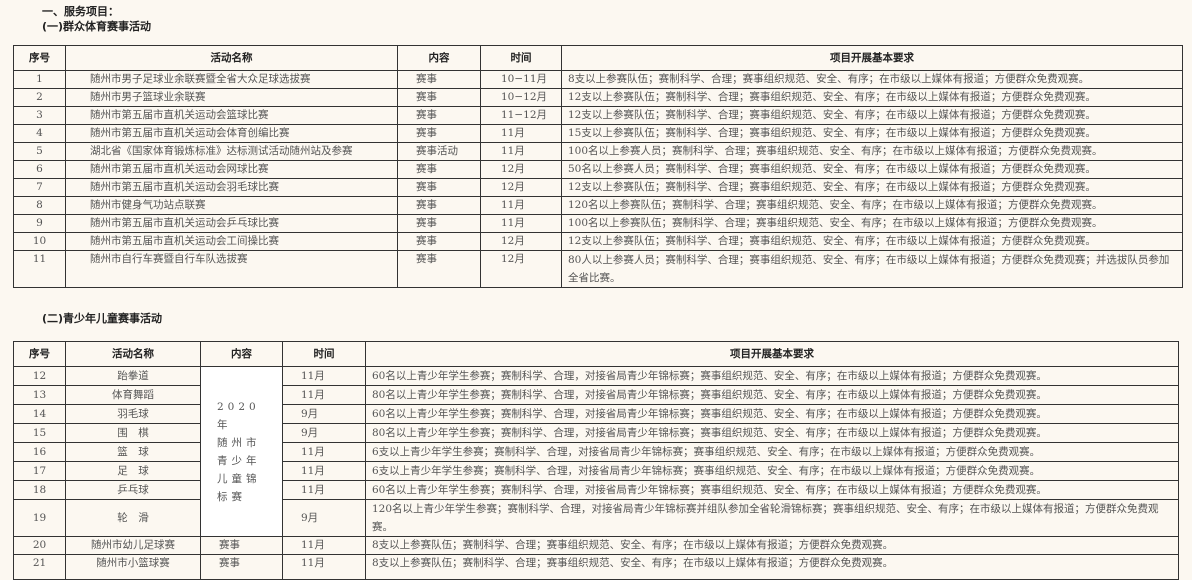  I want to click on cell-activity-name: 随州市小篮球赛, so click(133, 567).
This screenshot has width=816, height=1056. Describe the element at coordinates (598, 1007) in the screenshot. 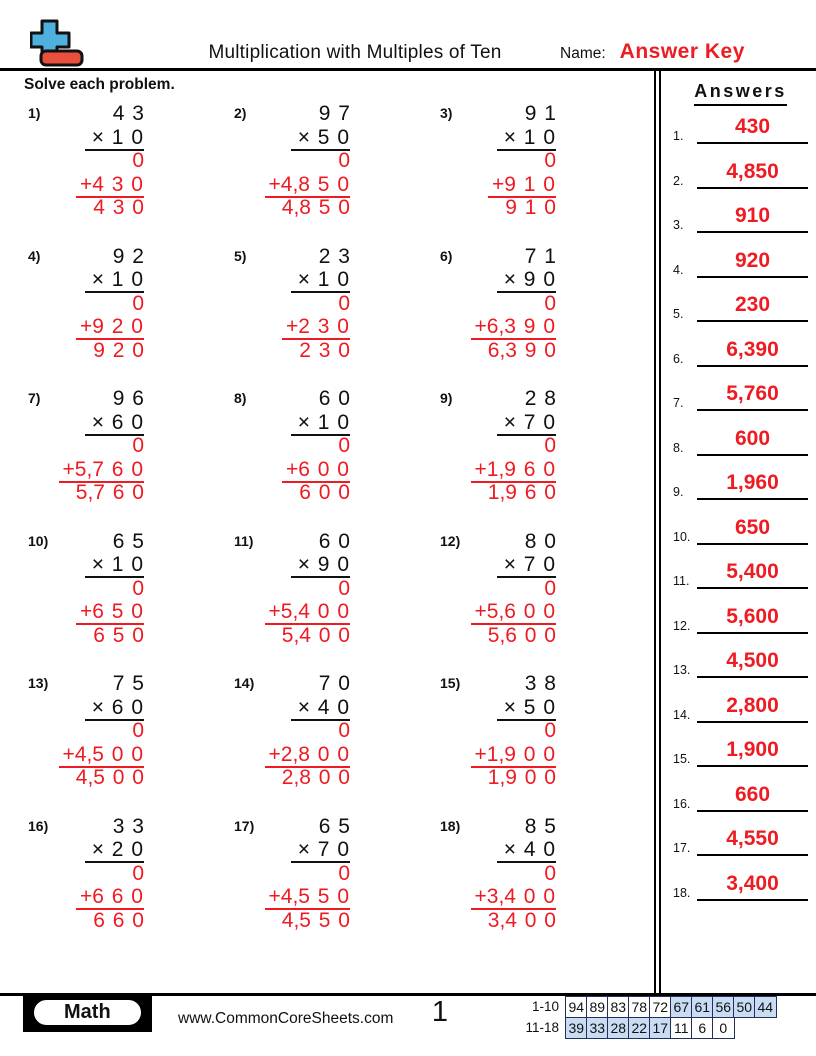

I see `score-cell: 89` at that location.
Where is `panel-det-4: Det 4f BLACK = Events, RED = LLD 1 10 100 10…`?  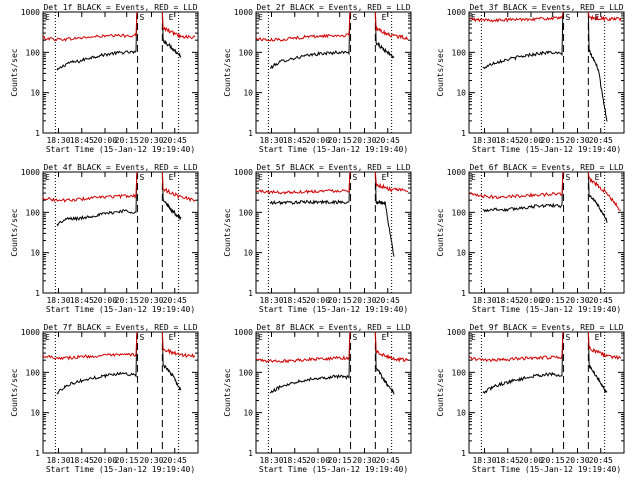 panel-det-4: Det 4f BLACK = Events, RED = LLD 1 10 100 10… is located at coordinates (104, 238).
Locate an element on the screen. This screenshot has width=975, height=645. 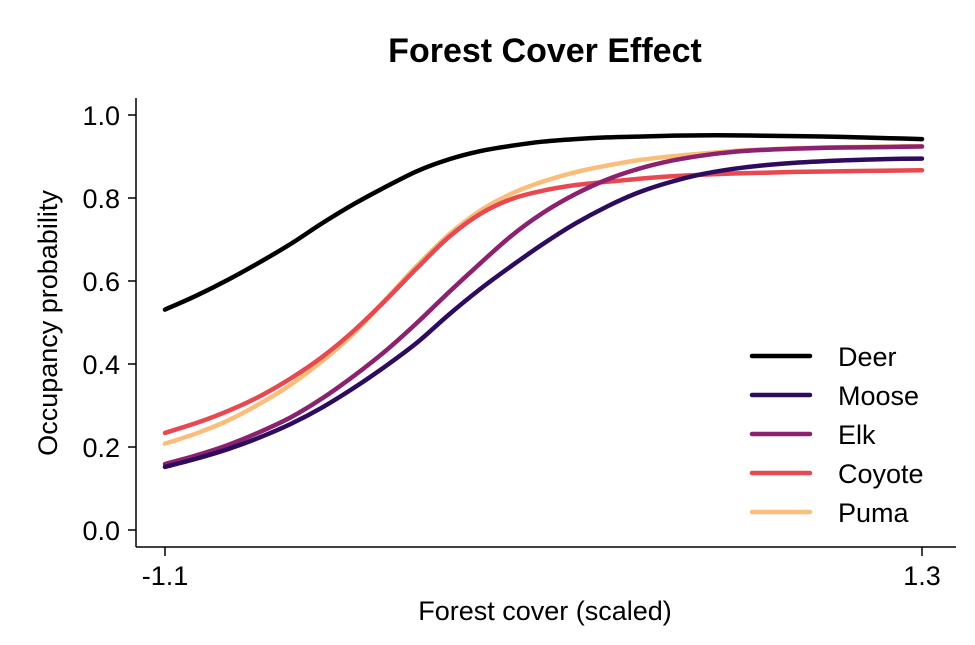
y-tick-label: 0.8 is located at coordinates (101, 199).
_ _ _
[What you need to do]: Recast the data from the start through the line containing "at that location." as a JSON list of strings, one string per line, skipping blank lines and omitting the pictures.

[Task output]:
[
  "  I want to click on cell-activity-name: 随州市小篮球赛, so click(133, 567).",
  "This screenshot has width=816, height=1056. Describe the element at coordinates (598, 1007) in the screenshot. ",
  "I see `score-cell: 89` at that location."
]